#### Set tasks:
a) Answer each question using the passage on amending resolutions and share capital:
(i) What is the minimum notice, in hours before the meeting, for a proposed amendment to an ordinary resolution?
(ii) Who proposes an amendment to a special resolution at the general meeting?
(iii) What is the nominal value of each of the Company's ordinary shares?
b) Write the next part of the passage on amending resolutions and share capital, starting right after its final sentence.

#### Passage shown:

33.1An ordinary resolution to be proposed at a general meeting may be amended by ordinary resolution if:

 

33.1.1notice of the proposed amendment is given to the Company in writing by a person entitled to vote at the general meeting at which it is to be proposed not less than 48 hours before the meeting is to take place (or such later time as the chairman of the meeting may determine); and

 

33.1.2the proposed amendment does not, in the reasonable opinion of the chairman of the meeting, materially alter the scope of the resolution.

 

33.2A special resolution to be proposed at a general meeting may be amended by ordinary resolution, if:

 

33.2.1the chairman of the meeting proposes the amendment at the general meeting at which the resolution is to be proposed; and

 

33.2.2the amendment does not go beyond what is necessary to correct a grammatical or other non-substantive error in the resolution.

 

33.3If the chairman of the meeting, acting in good faith, wrongly decides that an amendment to a resolution is out of order, the chairman’s error does not invalidate the vote on that resolution.

 

PART 4: SHARES AND DISTRIBUTIONS

 

SHARES

 

34SHARE CAPITAL

 

34.1The Company’s shares are ordinary shares of £1 each and are unlimited in number.

#### Data extract:
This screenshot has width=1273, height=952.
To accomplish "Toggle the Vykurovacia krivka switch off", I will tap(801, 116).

...

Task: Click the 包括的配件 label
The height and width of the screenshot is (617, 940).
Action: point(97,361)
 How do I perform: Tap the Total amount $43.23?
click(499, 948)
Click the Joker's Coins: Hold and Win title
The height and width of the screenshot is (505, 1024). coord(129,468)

* * *

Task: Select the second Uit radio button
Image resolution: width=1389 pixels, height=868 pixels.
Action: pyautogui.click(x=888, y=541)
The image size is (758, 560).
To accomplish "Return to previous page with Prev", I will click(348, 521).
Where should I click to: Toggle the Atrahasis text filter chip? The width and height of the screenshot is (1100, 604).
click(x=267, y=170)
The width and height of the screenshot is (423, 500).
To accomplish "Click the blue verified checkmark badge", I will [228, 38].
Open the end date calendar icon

#### Answer list:
a)
(i) Not less than 48 hours before the meeting, or such later time as the chairman of the meeting may determine.
(ii) The chairman of the meeting.
(iii) £1 each.

b)
34.2Unless the shareholders have either in respect of any particular offer of shares or generally by ordinary resolution otherwise resolved, the directors may exercise the Company’s power to allot shares (whether for cash or otherwise) provided that they are first offered to the existing holders in proportion to their existing holdings in such manner as the directors may determine.

 

34.3Unless the shareholders have by ordinary resolution otherwise resolved, all powers of the Company to grant rights to subscribe for or to convert any security into shares are excluded, save that the directors may grant options or rights under an employees’ share scheme.

 

34.4For the avoidance of doubt, the pre-emption provisions provided in Article 34.2 shall not apply to shares held by the Company in treasury pursuant to Article 52.2 upon any subsequent sale or transfer out of treasury.

 

34.5The liability of the members is limited to the amount, if any, unpaid on the shares held by them.

 

35ALL SHARES TO BE FULLY PAID UP

 

35.1Unless the Company otherwise resolves by ordinary resolution, no share is to be issued for less than the aggregate of its nominal value and any premium to be paid to the Company in consideration for its issue.

 

35.2This does not apply to shares taken on the formation of the Company by the subscribers to the Company’s memorandum.

 

36POWERS TO ISSUE DIFFERENT CLASSES OF SHARE

 

36.1Subject to the Articles, but without prejudice to the rights attached to any existing share, the Company may issue shares with such rights or restrictions as may be determined by ordinary resolution.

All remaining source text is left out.